Some services use volumes to persist data across container restarts:

  • Redis: Uses volume for AOF persistence
  • PostgreSQL/MySQL: Can be configured with volumes if needed

Environment Variables

Control behavior with environment variables:

  • COMPOSE_PROJECT_NAME: Prefix for container names (default: "bun-test-services")
  • BUN_DOCKER_COMPOSE_PATH: Override docker-compose.yml location

Migration Guide

If you're migrating tests from direct Docker usage:

  1. Identify services: Find all docker run commands in tests
  2. Add to docker-compose.yml: Define each service
  3. Update tests: Replace Docker spawning with dockerCompose.ensure()
  4. Test: Run tests to verify they work
  5. Cleanup: Remove old Docker management code

Example migration:

// OLD
const container = spawn(["docker", "run", "-d", "postgres"]);
const port = /* complex port parsing */;

// NEW
const pg = await dockerCompose.ensure("postgres_plain");
const port = pg.ports[5432];

FAQ

Q: Do I need to start services manually? A: No! ensure() starts them automatically if needed.

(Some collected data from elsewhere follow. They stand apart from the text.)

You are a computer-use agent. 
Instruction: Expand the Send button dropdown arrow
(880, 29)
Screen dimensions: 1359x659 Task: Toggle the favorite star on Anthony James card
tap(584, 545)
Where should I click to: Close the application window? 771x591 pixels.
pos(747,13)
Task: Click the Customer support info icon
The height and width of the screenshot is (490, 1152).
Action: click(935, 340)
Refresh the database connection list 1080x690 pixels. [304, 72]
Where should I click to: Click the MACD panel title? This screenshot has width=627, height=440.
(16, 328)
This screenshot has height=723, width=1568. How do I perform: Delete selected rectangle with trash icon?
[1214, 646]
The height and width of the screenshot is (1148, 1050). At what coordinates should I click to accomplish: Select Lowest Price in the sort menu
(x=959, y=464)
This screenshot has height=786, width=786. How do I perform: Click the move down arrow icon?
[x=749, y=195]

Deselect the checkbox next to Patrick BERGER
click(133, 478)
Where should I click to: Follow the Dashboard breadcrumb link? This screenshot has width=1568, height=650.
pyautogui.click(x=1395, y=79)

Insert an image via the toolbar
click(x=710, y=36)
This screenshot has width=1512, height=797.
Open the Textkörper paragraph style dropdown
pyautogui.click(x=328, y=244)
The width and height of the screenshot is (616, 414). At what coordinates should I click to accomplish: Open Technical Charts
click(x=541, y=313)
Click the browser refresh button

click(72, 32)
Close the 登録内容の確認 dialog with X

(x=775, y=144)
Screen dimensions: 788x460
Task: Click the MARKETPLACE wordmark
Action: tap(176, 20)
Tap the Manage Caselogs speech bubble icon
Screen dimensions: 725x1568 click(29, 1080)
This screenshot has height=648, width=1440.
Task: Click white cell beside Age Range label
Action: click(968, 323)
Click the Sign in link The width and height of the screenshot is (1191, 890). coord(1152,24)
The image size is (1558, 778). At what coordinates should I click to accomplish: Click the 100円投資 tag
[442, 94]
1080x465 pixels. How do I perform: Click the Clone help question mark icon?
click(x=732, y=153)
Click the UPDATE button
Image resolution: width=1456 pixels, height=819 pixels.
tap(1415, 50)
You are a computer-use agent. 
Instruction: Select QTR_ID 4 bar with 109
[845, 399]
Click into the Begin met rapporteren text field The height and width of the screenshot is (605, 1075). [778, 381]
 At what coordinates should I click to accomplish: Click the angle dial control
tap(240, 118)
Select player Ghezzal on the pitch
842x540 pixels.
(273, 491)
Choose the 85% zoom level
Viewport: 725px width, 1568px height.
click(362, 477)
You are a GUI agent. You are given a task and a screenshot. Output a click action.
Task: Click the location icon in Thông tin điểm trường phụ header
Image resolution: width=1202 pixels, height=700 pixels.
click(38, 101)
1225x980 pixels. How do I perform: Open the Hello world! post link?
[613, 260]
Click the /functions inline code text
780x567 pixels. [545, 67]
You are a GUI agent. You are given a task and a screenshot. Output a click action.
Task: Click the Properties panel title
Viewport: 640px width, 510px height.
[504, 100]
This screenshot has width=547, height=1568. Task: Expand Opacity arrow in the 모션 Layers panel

Q: What if I need a service not in docker-compose.yml? A: Add it to docker-compose.yml and create a PR.

Q: How do I update a service version? A: Edit docker-compose.yml and run docker-compose pull.

Q: Can I run tests in parallel? A: Yes! Each service can handle multiple connections.

Q: What about test isolation? A: Tests should create unique databases/keys/buckets for isolation.

Q: Why port 0 in docker-compose.yml? A: This tells Docker to pick any available port, preventing conflicts.

Best Practices

  1. Always use dynamic ports: Set published: 0 for automatic port assignment
  2. Use health checks: Add healthcheck configurations for reliable startup
  3. Clean up in tests: Delete test data after each test (but keep containers running)
  4. Prefer ensure(): Always use dockerCompose.ensure() instead of assuming services are running
  5. Handle failures gracefully: Services might fail to start; handle errors appropriately

Troubleshooting

Problem Solution
"Connection refused" Service might still be starting. Add waitTcp() or increase timeout
"Port already in use" Another service using the port. Use dynamic ports (published: 0)
"Container not found" Run docker-compose up -d SERVICE_NAME manually
Tests suddenly slow Containers might have been stopped. Check with docker-compose ps
"Permission denied" Docker daemon might require sudo. Check Docker installation

Contributing

To add a new service:

  1. Add service definition to docker-compose.yml
  2. Use dynamic ports unless specific port required
  3. Add health check if possible
  4. Document in this README
  5. Add example test
  6. Submit PR

Remember: The goal is to make tests fast, reliable, and easy to run!